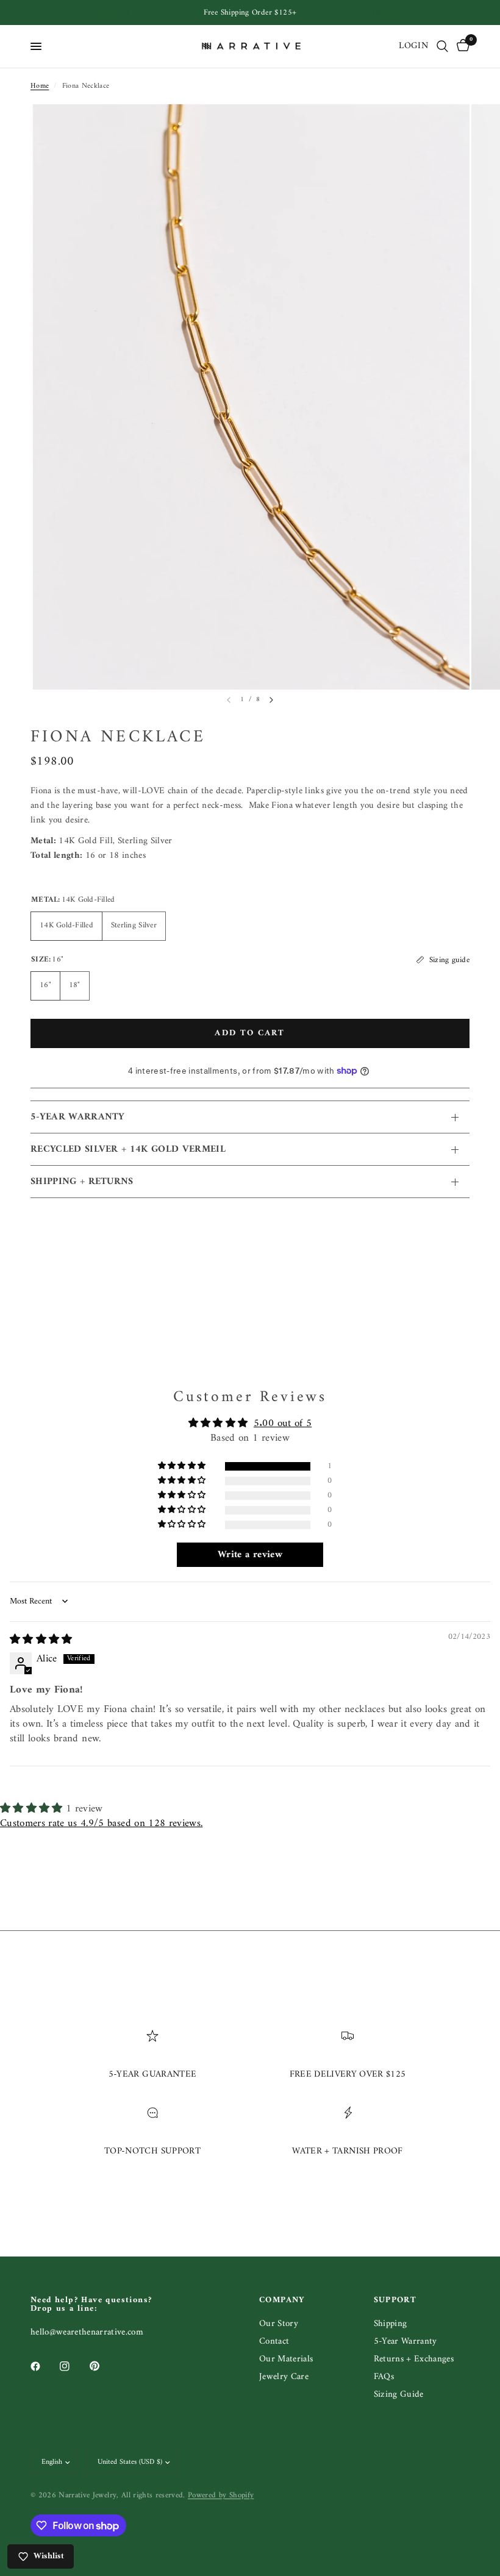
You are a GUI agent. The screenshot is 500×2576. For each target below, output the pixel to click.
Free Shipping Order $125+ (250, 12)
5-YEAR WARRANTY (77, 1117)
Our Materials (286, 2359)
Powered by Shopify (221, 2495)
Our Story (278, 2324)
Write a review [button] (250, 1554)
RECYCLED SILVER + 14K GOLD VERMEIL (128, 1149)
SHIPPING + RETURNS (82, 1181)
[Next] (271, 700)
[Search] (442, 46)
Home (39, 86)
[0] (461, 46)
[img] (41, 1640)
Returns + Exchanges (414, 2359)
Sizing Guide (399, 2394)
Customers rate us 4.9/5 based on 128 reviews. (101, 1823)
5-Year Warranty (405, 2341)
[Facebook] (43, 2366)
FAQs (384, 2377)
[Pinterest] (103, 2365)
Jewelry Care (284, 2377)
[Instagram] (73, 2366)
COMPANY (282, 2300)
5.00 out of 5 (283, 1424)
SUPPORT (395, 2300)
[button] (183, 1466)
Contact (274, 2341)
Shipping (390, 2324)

----

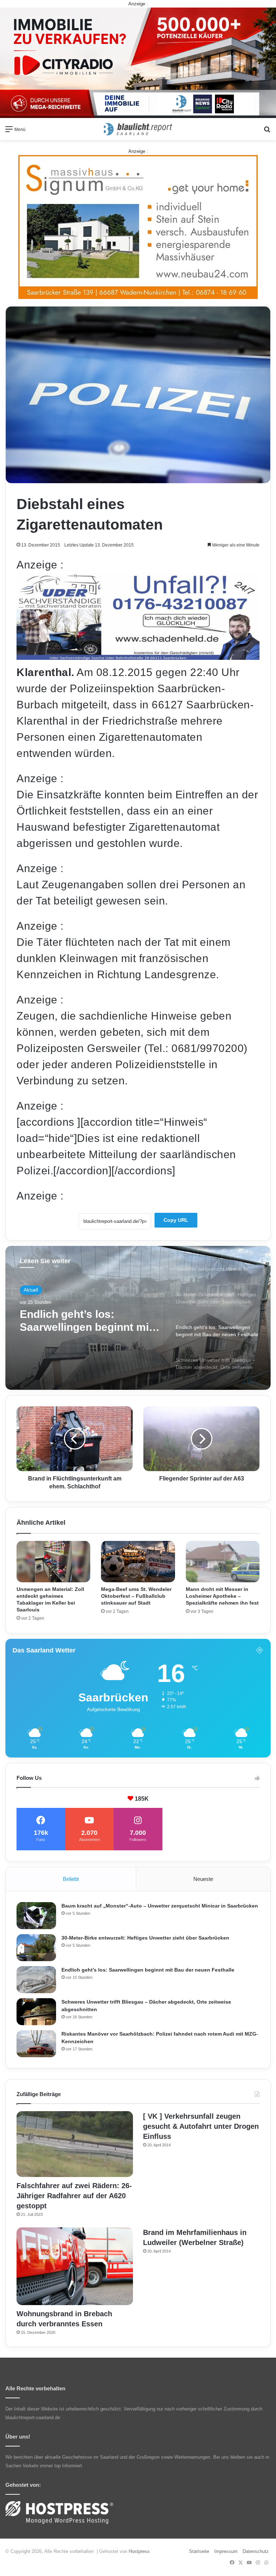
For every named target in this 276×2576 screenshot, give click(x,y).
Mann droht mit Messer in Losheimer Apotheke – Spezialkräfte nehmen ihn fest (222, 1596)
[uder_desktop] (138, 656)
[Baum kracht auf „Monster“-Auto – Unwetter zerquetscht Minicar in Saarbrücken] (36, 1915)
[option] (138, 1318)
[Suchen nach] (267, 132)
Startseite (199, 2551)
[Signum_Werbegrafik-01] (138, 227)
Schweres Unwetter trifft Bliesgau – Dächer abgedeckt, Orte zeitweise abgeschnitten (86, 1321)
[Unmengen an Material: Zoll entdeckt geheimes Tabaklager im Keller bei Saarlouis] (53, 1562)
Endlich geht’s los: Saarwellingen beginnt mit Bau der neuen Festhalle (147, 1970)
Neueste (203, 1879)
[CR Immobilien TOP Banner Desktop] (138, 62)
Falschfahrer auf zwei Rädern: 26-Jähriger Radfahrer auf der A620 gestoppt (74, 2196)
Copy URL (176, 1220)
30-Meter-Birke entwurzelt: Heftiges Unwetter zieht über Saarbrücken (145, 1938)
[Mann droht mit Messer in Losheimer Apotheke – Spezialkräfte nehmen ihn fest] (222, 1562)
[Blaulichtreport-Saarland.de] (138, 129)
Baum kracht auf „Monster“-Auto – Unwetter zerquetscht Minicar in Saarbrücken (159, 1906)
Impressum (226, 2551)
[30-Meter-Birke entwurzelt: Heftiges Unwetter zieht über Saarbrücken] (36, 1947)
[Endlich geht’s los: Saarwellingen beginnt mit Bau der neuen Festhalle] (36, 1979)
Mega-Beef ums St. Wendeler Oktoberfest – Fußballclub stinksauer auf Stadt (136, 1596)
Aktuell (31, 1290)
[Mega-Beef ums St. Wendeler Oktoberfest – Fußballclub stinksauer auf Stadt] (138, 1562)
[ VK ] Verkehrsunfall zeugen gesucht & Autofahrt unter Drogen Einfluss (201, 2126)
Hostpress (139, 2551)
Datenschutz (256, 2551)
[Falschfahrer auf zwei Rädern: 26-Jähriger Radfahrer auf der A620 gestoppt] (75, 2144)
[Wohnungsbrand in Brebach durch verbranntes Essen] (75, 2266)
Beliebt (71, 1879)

----

- [What is expected]:
Where the data above reaches the line holding "[Mann droht mit", begin printing, and stop after the line holding "Beliebt (71, 1879)". Each line must be reproduced exactly, with nothing else added.

- [Response area]:
[Mann droht mit Messer in Losheimer Apotheke – Spezialkräfte nehmen ihn fest] (222, 1562)
[Blaulichtreport-Saarland.de] (138, 129)
Baum kracht auf „Monster“-Auto – Unwetter zerquetscht Minicar in Saarbrücken (159, 1906)
Impressum (226, 2551)
[30-Meter-Birke entwurzelt: Heftiges Unwetter zieht über Saarbrücken] (36, 1947)
[Endlich geht’s los: Saarwellingen beginnt mit Bau der neuen Festhalle] (36, 1979)
Mega-Beef ums St. Wendeler Oktoberfest – Fußballclub stinksauer auf Stadt (136, 1596)
Aktuell (31, 1290)
[Mega-Beef ums St. Wendeler Oktoberfest – Fußballclub stinksauer auf Stadt] (138, 1562)
[ VK ] Verkehrsunfall zeugen gesucht & Autofahrt unter Drogen Einfluss (201, 2126)
Hostpress (139, 2551)
Datenschutz (256, 2551)
[Falschfahrer auf zwei Rädern: 26-Jähriger Radfahrer auf der A620 gestoppt] (75, 2144)
[Wohnungsbrand in Brebach durch verbranntes Essen] (75, 2266)
Beliebt (71, 1879)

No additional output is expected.